Stored records
== Segment start ==

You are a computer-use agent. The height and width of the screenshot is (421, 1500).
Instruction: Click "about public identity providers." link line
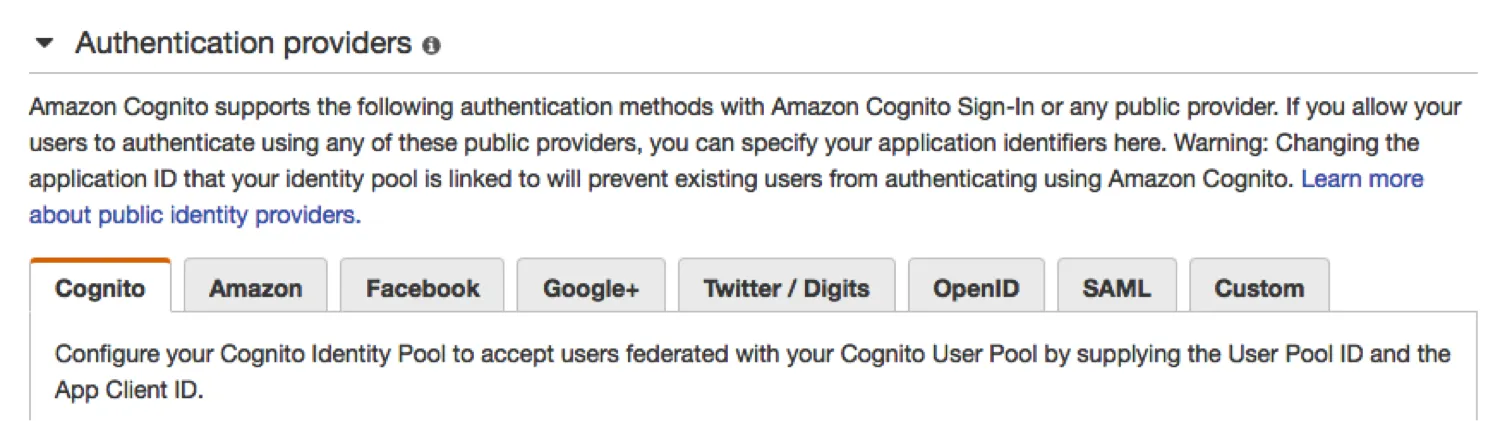pos(194,215)
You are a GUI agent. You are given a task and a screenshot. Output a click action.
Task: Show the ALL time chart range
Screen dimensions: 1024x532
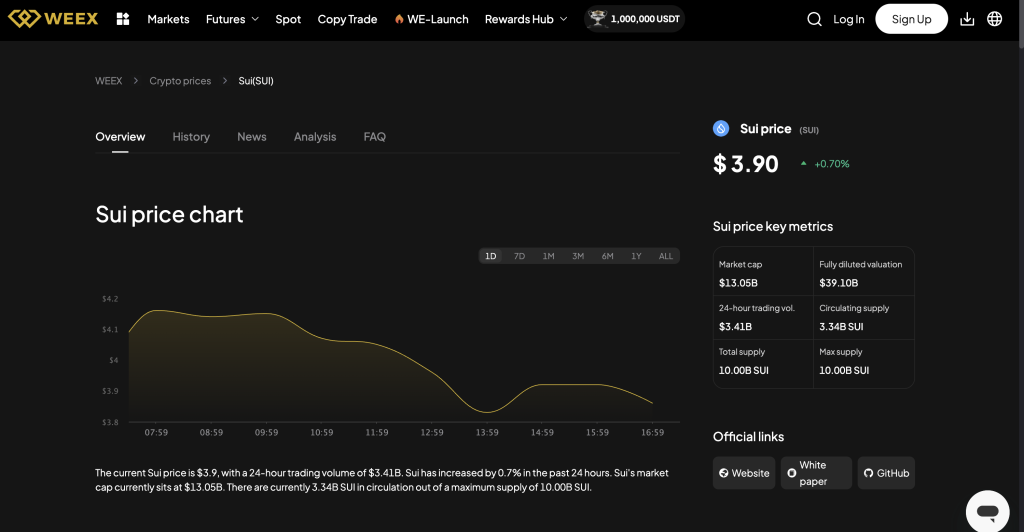(x=666, y=256)
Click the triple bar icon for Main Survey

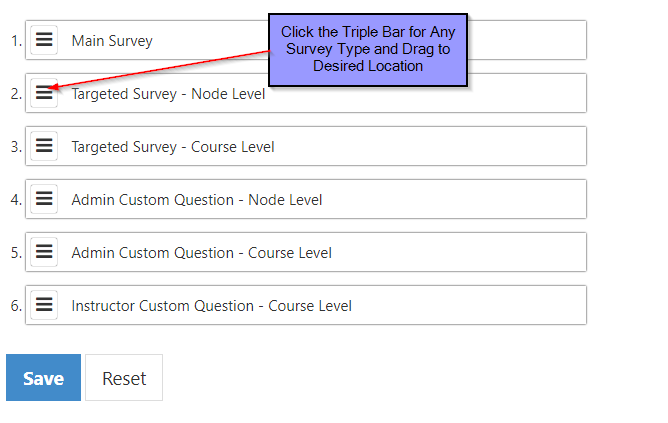coord(43,40)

== Segment end ==

■ **Task statement**
Count the lines in the records above that contain the word "screenshot", and report only that number.

■ **Completed task**
2